Two students on the University of Colorado Anschutz Medical Campus this summer had a lot in common. Monica Brown and Madison Weber wrapped up work in the Cancer Research Summer Fellowship Program. Both also are college undergraduates who focused on colon cancer research. Both of their fellowships also were funded by a man who lost his father to colon cancer years ago.
The Cancer Research Summer Fellowship Program is sponsored by the University of Colorado Cancer Center. The program gives dozens of college undergraduates and more advanced high school students the opportunity to spend ten weeks conducting cancer research.
Brown and Weber worked in the lab of Todd Pitts, PhD, and John Tentler, PhD, the associate director for education at CU Cancer Center, director of the summer fellowship program, and associate professor in the University of Colorado School of Medicine’s Division of Medical Oncology. Pitts and Tentler specialize- in developmental therapeutics for gastrointestinal cancers Their lab’s focus is pre-clinical studies of novel drugs for the treatment of advanced colorectal cancer, utilizing both cell culture and mouse models. Pitts and Tentler’s pre-clinical work is the basis of treatment options for patients with advanced GI cancers in the CU Cancer Center Phase I Clinical Trials Program.
“CU Cancer Center’s Cancer Research Fellowship is a highly competitive program that gives undergraduates interested in cancer research the chance to conduct real experiments in a real lab,” said Tentler. “We want to give young people a chance to develop their skills and become cancer scientists. It’s very satisfying to see program participants chose research as a career path.”

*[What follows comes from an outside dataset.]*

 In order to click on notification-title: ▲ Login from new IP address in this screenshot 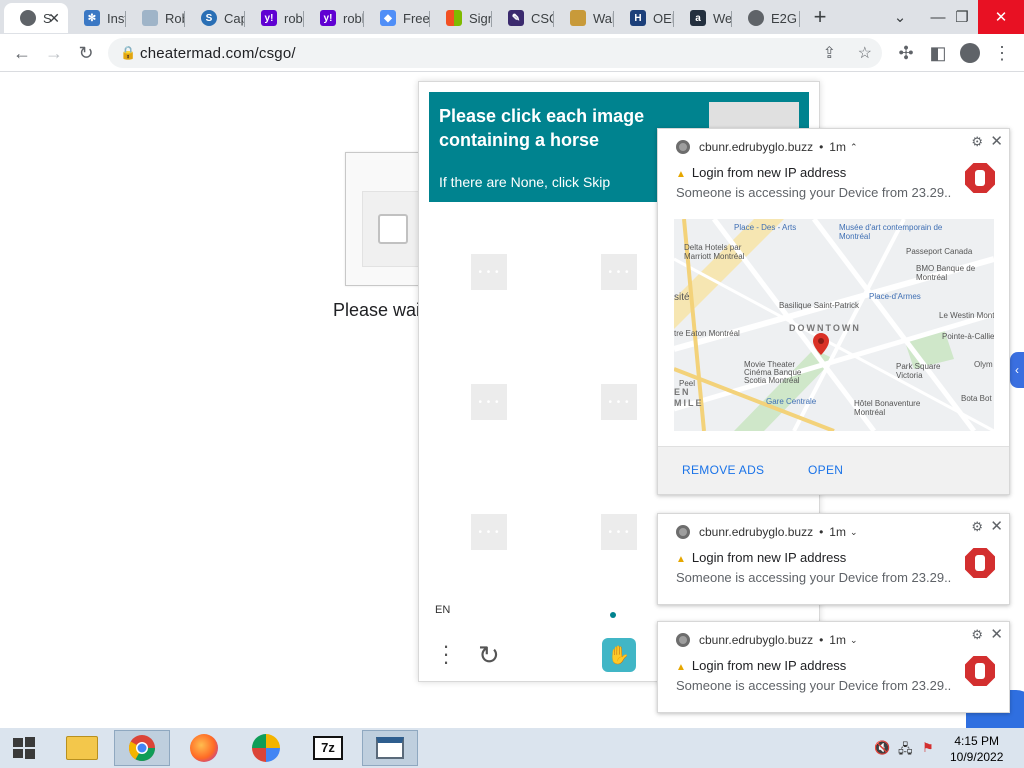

Brown and Weber are working to determine how a particular combination of cancer drugs works on colon cancer cells in the lab. Brown is combining TAK-228, which is an inhibitor of the mTOR pathway, with a MEK inhibitor called trametinib. Weber is combining TAK-228 with several inhibitors of diacylglycerol kinase in order to block cancer cell metabolism.
“I volunteered in this same lab last summer,” said Brown, a senior at Iowa State University with a double major in genetics and microbiology. ”I wanted to step into a cancer and this program solidifies that I really want to do this. The actual research helped me finalize my decision.”
Weber also is a senior at Bard College at Simon’s Rock in Massachusetts where she studies biology and philosophy.
“I was a little bit uncertain about whether research was right for me,” said Weber. “I struggle with repetition and tedium. Which is what research involves. After this summer, I know research is a good fit so this has been a valuable experience for me.”
In addition to working in the same lab, on the same kind of cancer, Brown and Weber have something else in common. The funding for their participation in the Cancer Research Summer Fellowship Program was awarded by Ben Parsons, who owns The Infinite Monkey Theorem, an urban winery focused on making Colorado wines in Denver’s RiNo district.
Parsons’ father passed away from colon cancer in the United Kingdom in 2007. That’s when Parsons searched for organizations doing cancer research or offering support services to patients and their families. That search lead him to CU Cancer Center.
“I have devoted my life’s work and business ventures to honoring my father and those who have gone through this battle. We are proud partners of the University of Colorado Cancer Center and feel humbled to be able to assist with a fraction of their work,” said Ben Parsons, owner and winemaker at The Infinite Monkey Theorem.